Kapitalist toplumda, kapitalistle işçi arasındaki (eşitler arasındaki) ilişki kavga alanıdır. İşçi, insanca yaşayacak bir ücret alabilmek için, bütün gücünü ortaya koyarken; kapitalist, kârını daha fazla artırabilmek için bütün gücünü ortaya koyar. İşçiyle kapitalist arasındaki bu güç ilişkisi sınıfsal alanda yansımasını bulur. Sınıflar karşı karşıya gelir. Her sınıf, gücü oranında süreci lehine çevirmeye çalışır. Bu süreçte her sözleşme ihlal edilme olasılığını bağrında taşır. Kapitalist sözleşmeyi ihlal ederek, ücretleri emek gücü değerinin altına ve hatta fiziksel sınırında altına düşürebilir.
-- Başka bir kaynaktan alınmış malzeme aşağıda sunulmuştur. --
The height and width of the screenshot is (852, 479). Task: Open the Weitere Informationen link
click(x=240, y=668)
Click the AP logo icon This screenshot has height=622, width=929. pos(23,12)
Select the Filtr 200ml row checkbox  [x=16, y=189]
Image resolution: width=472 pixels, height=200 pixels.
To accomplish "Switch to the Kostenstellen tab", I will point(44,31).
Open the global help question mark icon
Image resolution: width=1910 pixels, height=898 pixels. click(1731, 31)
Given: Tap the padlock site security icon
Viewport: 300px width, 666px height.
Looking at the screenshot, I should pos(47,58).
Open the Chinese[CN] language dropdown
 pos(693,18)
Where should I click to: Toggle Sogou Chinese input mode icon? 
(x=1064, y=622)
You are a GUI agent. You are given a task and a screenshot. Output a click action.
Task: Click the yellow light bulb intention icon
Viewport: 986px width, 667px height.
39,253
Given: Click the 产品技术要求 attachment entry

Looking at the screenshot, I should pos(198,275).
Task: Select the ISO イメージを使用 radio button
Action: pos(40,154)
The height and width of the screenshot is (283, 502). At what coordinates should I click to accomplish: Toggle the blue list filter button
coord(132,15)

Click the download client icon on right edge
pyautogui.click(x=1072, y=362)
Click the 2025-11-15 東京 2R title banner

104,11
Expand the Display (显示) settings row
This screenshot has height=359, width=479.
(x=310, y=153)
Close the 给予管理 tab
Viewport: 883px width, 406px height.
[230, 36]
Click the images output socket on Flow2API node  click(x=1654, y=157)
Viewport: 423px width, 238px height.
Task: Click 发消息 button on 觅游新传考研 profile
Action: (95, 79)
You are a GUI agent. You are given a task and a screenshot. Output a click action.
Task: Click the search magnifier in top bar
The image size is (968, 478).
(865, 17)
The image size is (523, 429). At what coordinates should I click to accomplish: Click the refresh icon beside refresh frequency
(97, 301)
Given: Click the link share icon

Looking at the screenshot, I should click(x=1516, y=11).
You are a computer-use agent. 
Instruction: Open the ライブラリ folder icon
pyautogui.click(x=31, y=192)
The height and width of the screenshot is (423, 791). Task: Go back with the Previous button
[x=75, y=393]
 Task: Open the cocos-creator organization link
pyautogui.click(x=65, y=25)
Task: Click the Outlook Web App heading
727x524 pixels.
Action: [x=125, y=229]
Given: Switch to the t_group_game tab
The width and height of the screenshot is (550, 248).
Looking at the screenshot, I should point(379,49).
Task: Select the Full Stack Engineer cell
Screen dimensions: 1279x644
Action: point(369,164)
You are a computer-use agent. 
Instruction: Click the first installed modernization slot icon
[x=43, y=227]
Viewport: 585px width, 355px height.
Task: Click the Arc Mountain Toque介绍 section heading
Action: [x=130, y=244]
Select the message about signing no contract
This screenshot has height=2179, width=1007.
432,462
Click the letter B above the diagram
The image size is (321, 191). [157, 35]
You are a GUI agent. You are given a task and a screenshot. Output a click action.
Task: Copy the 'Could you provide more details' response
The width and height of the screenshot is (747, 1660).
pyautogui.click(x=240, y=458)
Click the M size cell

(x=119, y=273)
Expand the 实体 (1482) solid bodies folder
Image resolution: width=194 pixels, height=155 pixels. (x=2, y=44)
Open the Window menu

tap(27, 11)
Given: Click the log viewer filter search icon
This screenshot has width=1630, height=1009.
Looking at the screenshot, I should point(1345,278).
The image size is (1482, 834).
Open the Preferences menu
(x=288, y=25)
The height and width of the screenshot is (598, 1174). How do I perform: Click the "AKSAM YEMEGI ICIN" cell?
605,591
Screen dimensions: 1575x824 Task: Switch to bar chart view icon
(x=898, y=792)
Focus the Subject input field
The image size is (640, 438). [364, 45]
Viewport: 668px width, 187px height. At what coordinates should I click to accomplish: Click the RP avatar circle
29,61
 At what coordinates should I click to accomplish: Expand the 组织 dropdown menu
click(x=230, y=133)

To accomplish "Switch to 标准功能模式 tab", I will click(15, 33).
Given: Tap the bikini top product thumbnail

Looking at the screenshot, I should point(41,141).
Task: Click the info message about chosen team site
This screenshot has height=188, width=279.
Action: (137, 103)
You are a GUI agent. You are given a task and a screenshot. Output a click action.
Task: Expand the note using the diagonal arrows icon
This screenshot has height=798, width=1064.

Ya da daha yoğun çalıştırmayla iş gününü değiştirmeksizin, sömürüyü artırabilir veya iş gününü fiilen uzatabilir.

Kapitalistin ücretleri, emek gücünün değerinin altına indirme ya da değerinin altında satın almasıyla birlikte işçi, aldığı ücretle emek gücünün yenileyemez duruma gelir. Bu durumda işçi, yaşamını normal olarak sürdüremez. Ayrıca emek yoğunluğunun aşırı biçimde artırılması, emek gücünün aşırı bir biçimde tüketilmesine yol açar. Emek gücünün aşırı tüketilmesi işçiyi kısa zamanda güçsüz düşürür, çalışamaz duruma getirir. İşçi, bir zaman sonra yaşamsal faaliyetini sürdüremez olur. Varsayalım bir işçinin üretme yetisi, enerjisi 25 yıl olsun. Bu işçinin üretme yetisi enerjisi, yoğun çalışmayla 15 yılda tüketilsin. Bu durumda işçinin 10 yıllık emeğine karşılığı ödenmeden el koyulmuş olacaktır. İşçi, 15 yılda çalışamaz duruma gelecektir. Ücreti de fiilen emek gücünü yenileyemeyecek durumdadır. Kapitalistin, bu ve benzer yollarla, ücreti emek gücü değerinin altında tutması ve emek gücünü hoyratça tüketmesi durumu emek yağmasıdır. Emek yağması durumunda, işçinin ücreti emek gücü değerinin gerisinde kalmıştır. İşçi, emek gücünü yenileyemez durumdadır. Kapitalist, çeşitli yollarla emek gücünden daha fazla kar sızdırabilmek için sözleşmeyi pratikte askıya almıştır.

Emek yağması kapitalist sistemde arızi ya da geçici bir durum değildir. Zira emek yağması, sermayeler arası rekabette daha fazla kâra ulaşma çabasının sonucudur. Kapitalist, rekabetçi ortamda sermayesini büyütebilmek için her yola başvurmaktadır. Bu yollardan en tatlısı da kuralsızca ücrete dokunmaktır. Bu yolla kapitalist, daha fazla kâra ulaşabilmek için hoyratça emek gücü tüketebilmektedir. Özellikle işçi sınıfının örgütsüz ve güçsüz olduğu durumlarda, mücadeleden geri çekildiği hallerde emek yağması daha da artmaktadır. Kuralsızlık ortamı daha genişlemektedir. Kuralsızlık ortamında sermaye, emek yağmasıyla adeta işçilerin kanı, canı üzerinden beslenerek büyümesini sürdürmektedir.